Modern advances in biometeorological monitoring technology have improved the capacity for measuring ecosystem exchanges of mass, energy and scalars (such as CO2). Translating these measurements into robust and accurate scientific information (and ultimately, understanding) requires careful assessment of operations throughout the biometeorological data life cycle. In response, this research analyzed and optimized aspects of data collection, management and filtering for an ecosystem exchange measurement program over an age-sequence of temperate white pine forests.

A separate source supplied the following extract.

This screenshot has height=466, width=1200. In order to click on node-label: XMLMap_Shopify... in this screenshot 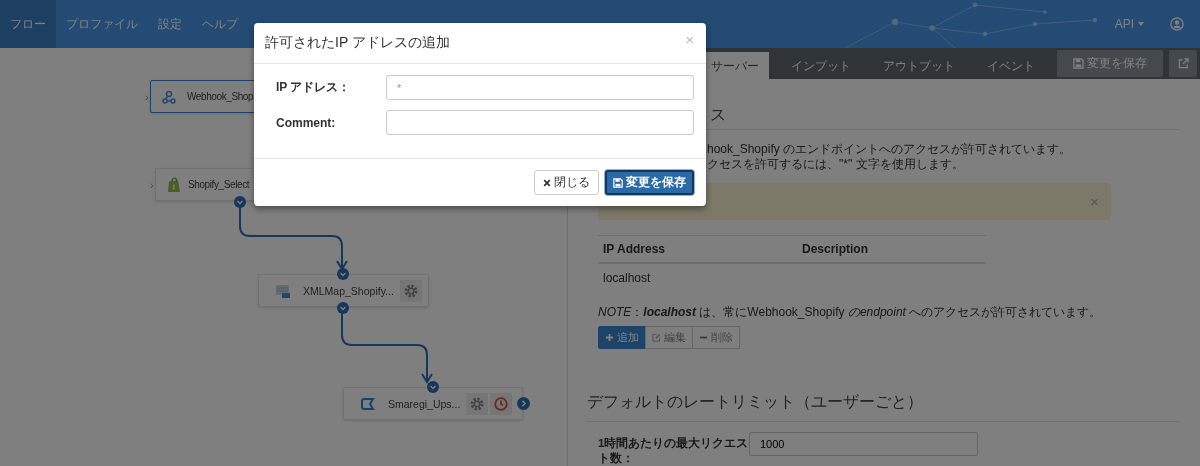, I will do `click(348, 290)`.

A comprehensive data workflow and management system (DWMS) was developed and implemented to support the entire data life cycle for all past, present and future measurement operations in our research group, and meet the needs of a collaborative, student-led data management environment. Best practices for biometeorological data management were introduced and used as standards to assess system performance.
Roving eddy covariance (rEC) systems were examined as a means of producing reliable time-integrated carbon exchange estimates at multiple sites, by rotating an EC system in a resource-mindful approach. When used with an optimal gap-filling model and rEC rotation schedule (2 sites with 15-day rotations), the results suggested its viability, as annual NEE estimate uncertainties ranged between 35 and 63% of the annual NEE flux magnitude at our study sites – even though approximately 70% of half-hours were filled.
Lastly, a data-driven approach was used to investigate the effects of different friction velocity and footprint filtering methods on time-integrated carbon exchange estimates at our fetch-limited forests. Though predicted flux source areas varied considerably between footprint models, our objective analyses identified the model (Kljun et al., 2004) and within-fetch requirement (80%) that optimized reliability and representativeness of carbon exchange estimates. Applying this footprint model decreased annual NEE by 31 to 129% (59 to 207 g C m-2 y-1) relative to no footprint application, and highlighted the importance of objective analyses of EC flux filtering methods.